Alguien me regaló hace poco un mote que al final no utiliza, porque es ya un escritor que sí escribe. Esa tarde, en el poso amargo de un descafeinado cualquiera se abrió de pronto una grieta hacia una profunda crisis en la que de una vez había que clavar la mirada. De frente. Sin buscar la ruta de escape que ha bosquejado la mitad de una vida que aún tiene que ser vivida.
Se escriben estas líneas otra tarde plomiza que llama también a café mientras suena, por enésima vez, una canción de sabor dulce que siempre se despliega en las despedidas más amargas. La de quien me la cantó por primera vez, un compañero de armas que tuvo que dejar la guerra demasiado pronto. La de quien me contaba que había ido por ella a un concierto durante un viaje por la misma autopista que poco después usó para huir. Y la más reciente, la más dura. La de un amigo que cuando tuvo que ejercer, decidió sin embargo empuñar un cuchillo con el que abrirme las entrañas.
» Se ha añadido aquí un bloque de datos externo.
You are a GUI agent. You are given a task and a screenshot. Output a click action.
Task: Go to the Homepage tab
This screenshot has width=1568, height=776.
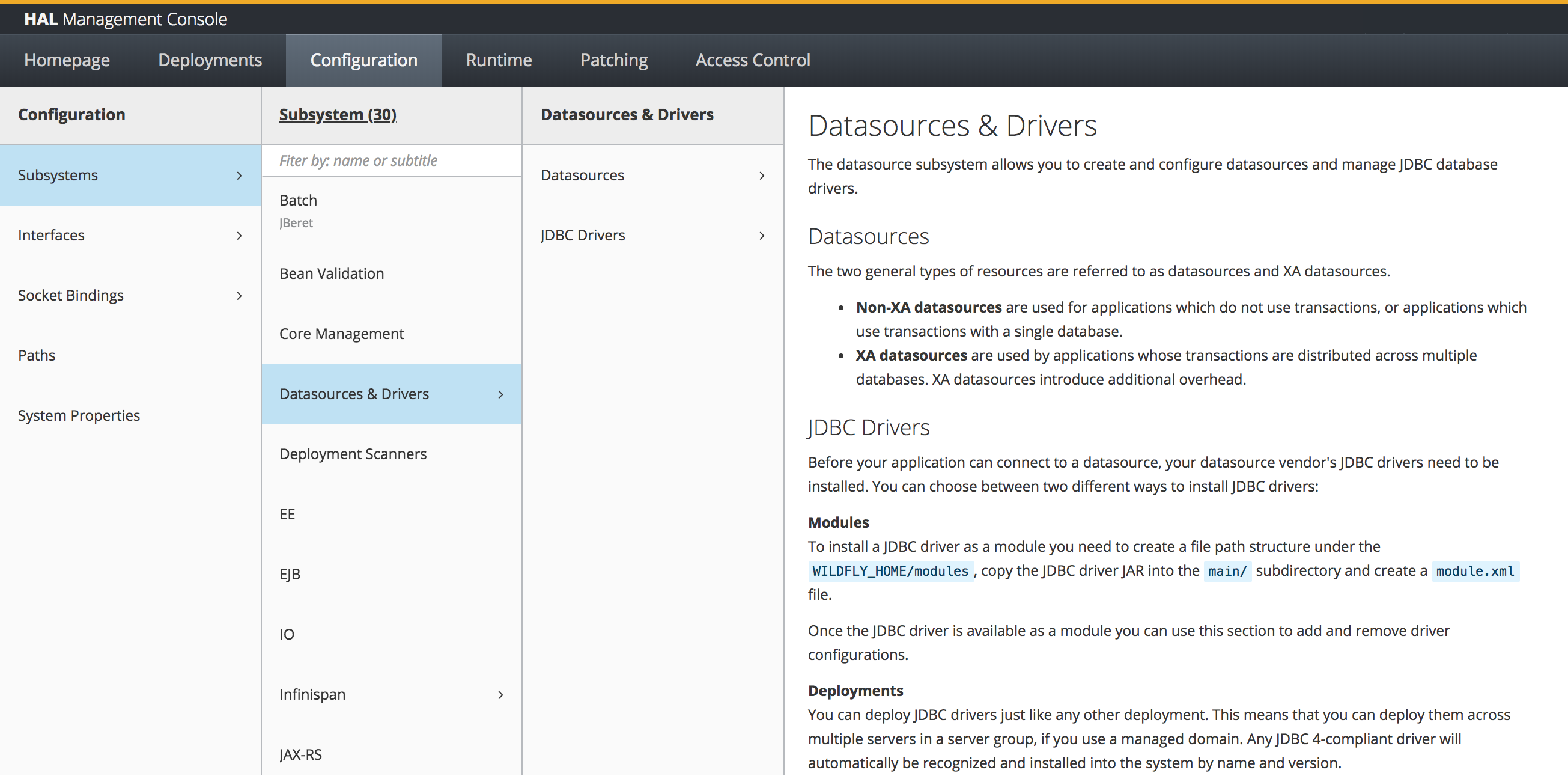click(x=67, y=60)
Benvolgut suena mientras baila Oriol Pla, despojado ya de todo disfraz, en una escena catártica de Yo, adicto, la serie que brotó de un libro tan sincero, tan brutal, que por fin somos muchos los que nos hemos deslizado a través de nuestras grietas escarpadas y, liberados de los embozos, podemos declararnos rotos, aunque nuestros antifaces cotidianos no se hayan cosido con un rosario de drogas. Y comenzar a caminar de nuevo.